Required Reading:
Garfinkel, Harold Ethnomethodology's program Boulder, Co: Rowman & Littlefield. 2003 (Chapter 7)
Note that Becker, like Garfinkel, is making both a theoretical and methodological argument.
An example from sec. 26-32 in minute 1 from my research (Ambiguous Harmony)
| I | ? overmarking of speaker (root metaphor); individualism; |
| had | ? marking of tense |
| the people | ? anonymous mass (the counter-root metaphor) |
| come | ? deixis inscribing that marked movement is toward the speaker (see work by Clifford Hill) |
| up | ? not "over" thereby marking that the speaker is pointing to her living conditions in an apartment rather than a house. |
| to check the sink | ? |
Note that the last two "statements" are impossible to document though analysts, often following the participants in some settings, are often very willing to say what has/can not be said in some settings.
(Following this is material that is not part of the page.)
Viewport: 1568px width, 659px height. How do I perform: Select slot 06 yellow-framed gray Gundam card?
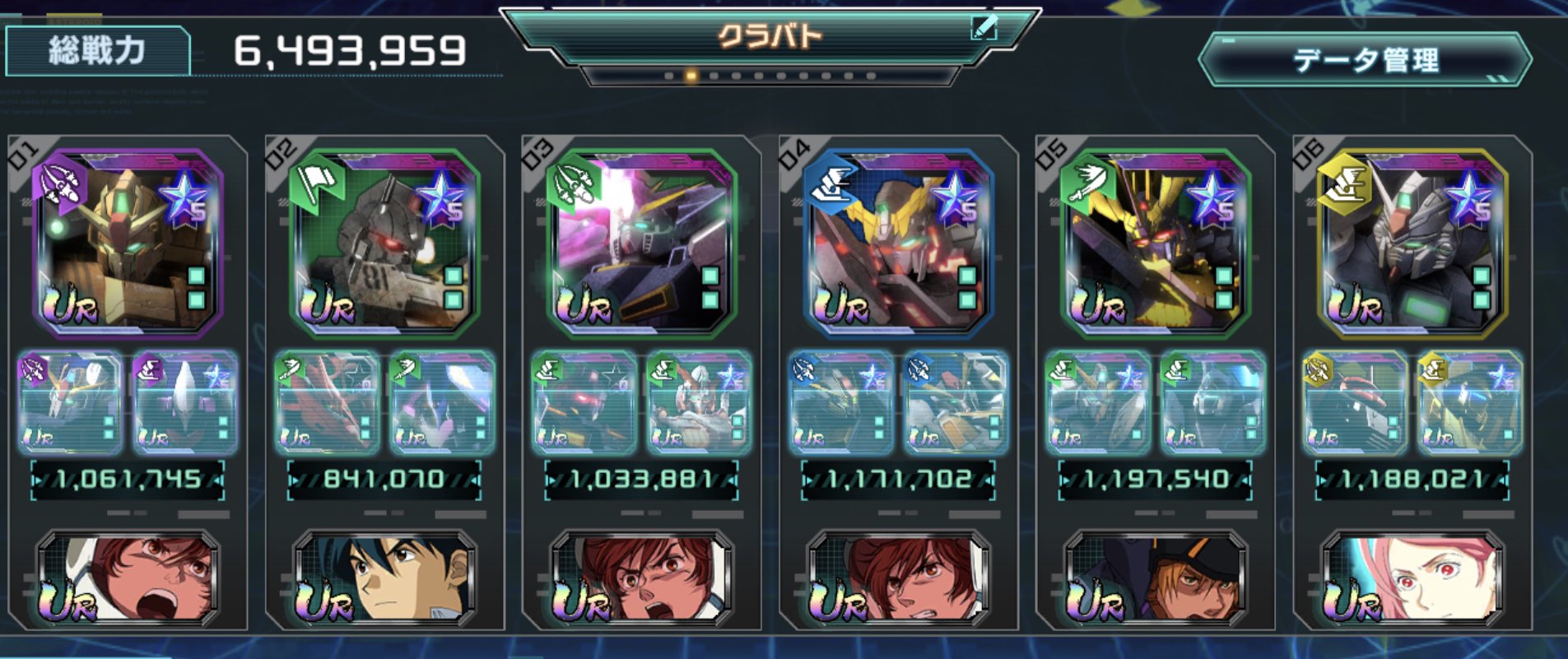pos(1412,244)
Justifying these sometimes permissible "interpretations" must be done with great caution and be received with great skepticism.
Above all, one must respect the text, not only as "meaning" but in its form-in-context: "meaning-for-ethnography" is in this total text ("total social fact" to paraphrase Mauss), not elsewhere. Meaning is not "attached" to behavior in the now cliched rendering of the human condition. Meaning is immanent to the joint behavior of the significant group (that is the group for whom the behavior makes a difference).